28.10.2018 - 10:28 Uhr
GebenbachOberpfalz

Brand nach versuchtem Aufbruch eines Geldautomaten

Unbekannte haben in Gebenbach einen Geldautomaten knacken wollen und dabei einen Brand ausgelöst. Nun sucht die Polizei Zeugen.

In dieser Bank in Gebenbach hat es gebrannt, nachdem Unbekannte versucht hatten, einen Geldautomaten zu knacken.
von Erich Lobenhofer Kontakt Profil

Der Alarmruf läuft am Sonntagfrüh kurz nach 2 Uhr bei der Einsatzzentrale der Polizei Oberpfalz in Regensburg auf: Brand in einer Bank in Gebenbach. An der Brandstelle entdecktes Werkzeug lässt auf „heiße Arbeit“ schließen.

„In den frühen Morgenstunden des Sonntags haben Unbekannte versucht, einen Geldautomaten gewaltsam zu öffnen“, heißt es im Polizeibericht.
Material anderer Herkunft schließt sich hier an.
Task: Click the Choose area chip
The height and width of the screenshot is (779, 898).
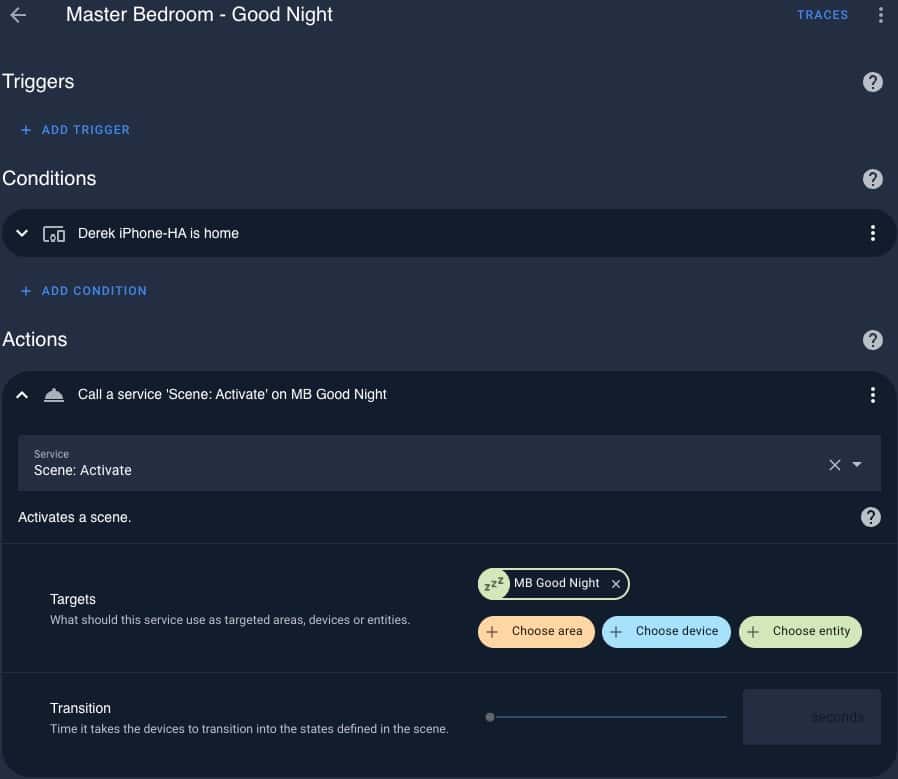Action: [536, 632]
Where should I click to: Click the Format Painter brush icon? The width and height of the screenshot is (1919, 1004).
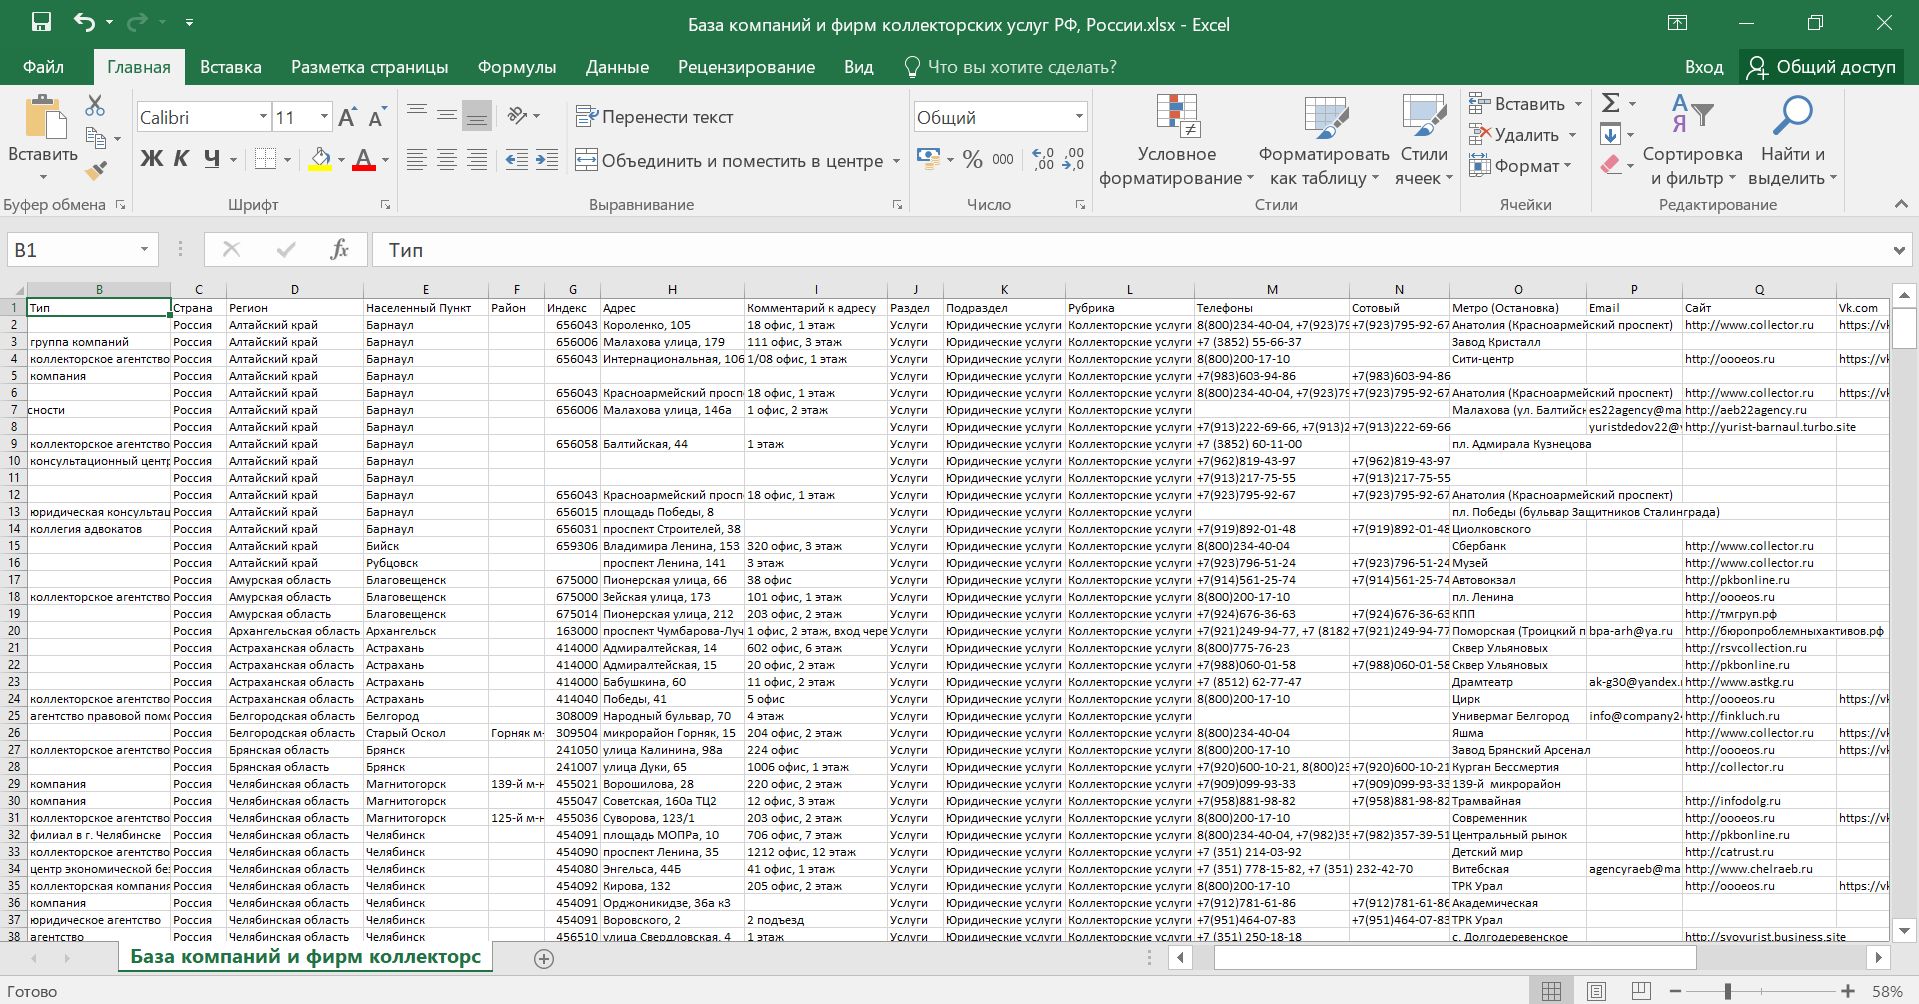point(96,171)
Es handelt sich um die Filiale der Volksbank-Raiffeisenbank Amberg, gelegen an der Hauptstraße. Das Vorhaben scheiterte jedoch.

Nach den ersten Ermittlungen dürfte das Feuer bei dem Versuch, den Automaten zu knacken, entstanden sein. Durch die ersten Polizeistreifen vor Ort konnten die drei Bewohner der über der Bank liegenden Wohnung gewarnt und aus dem Haus gebracht werden. Zwei wurden später wegen einer vermutlichen Rauchgasinhalation vorsorglich in ein Krankenhaus gebracht.

Nach den Löscharbeiten wurde in dem betreffenden Raum Werkzeug festgestellt – ein Indiz für die „heiße Arbeit“ der Unbekannten. Schon während des Anrückens mehrerer Streifenwagen hatte die Einsatzzentrale der Polizei eine umfangreiche Fahndung eingeleitet. Diese verlief ohne Erfolg. Von den Tätern fehlte zunächst jede Spur.

Die Kriminalpolizei Amberg hat die weiteren Ermittlungen übernommen. Neben der Spurensicherung und -auswertung sowie den umfangreichen Ermittlungen und Fahndungsmaßnahmen erhoffen sich die Beamten Hinweise aus der Bevölkerung. Wer hat in den Nachtstunden von Samstag auf Sonntag oder auch bereits während des Tages im Bereich der Hauptstraße in Gebenbach oder dem nahen Umfeld Personen oder Fahrzeuge bemerkt, die mit der Tat in Zusammenhang stehen können? Hinweise nimmt die Kriminalpolizei Amberg (09621/890-0) entgegen.

Die VR-Bank-Filiale hatte im September 2016 schon einmal für Schlagzeilen gesorgt: Ein damals 75 Jahre alter Teilzeit-Mitarbeiter des Geldinstituts war per Tür-Chip in die zur Mittagszeit verwaisten Kassenräume gelangt. Dort räumte er eine Geldschublade aus und holte aus dem offenstehenden Tresor Bares im Gesamtwert von über 72 000 Euro. Damit verschwand er, und es gab wochenlang kein Lebenszeichen von ihm.

Gut vier Wochen nach der Tat stellte er sich in Amberg selbst bei der Polizei. Dabei hatte den verbliebenen Rest der Beute in Höhe von 61 000 Euro bei sich. Ausgegeben hatte er das fehlende Geld bei Touren durch Südbayern und an die Nordsee. Verurteilt wurde er wegen Diebstahls zu einer Freiheitsstrafe von eineinhalb Jahren mit Bewährung.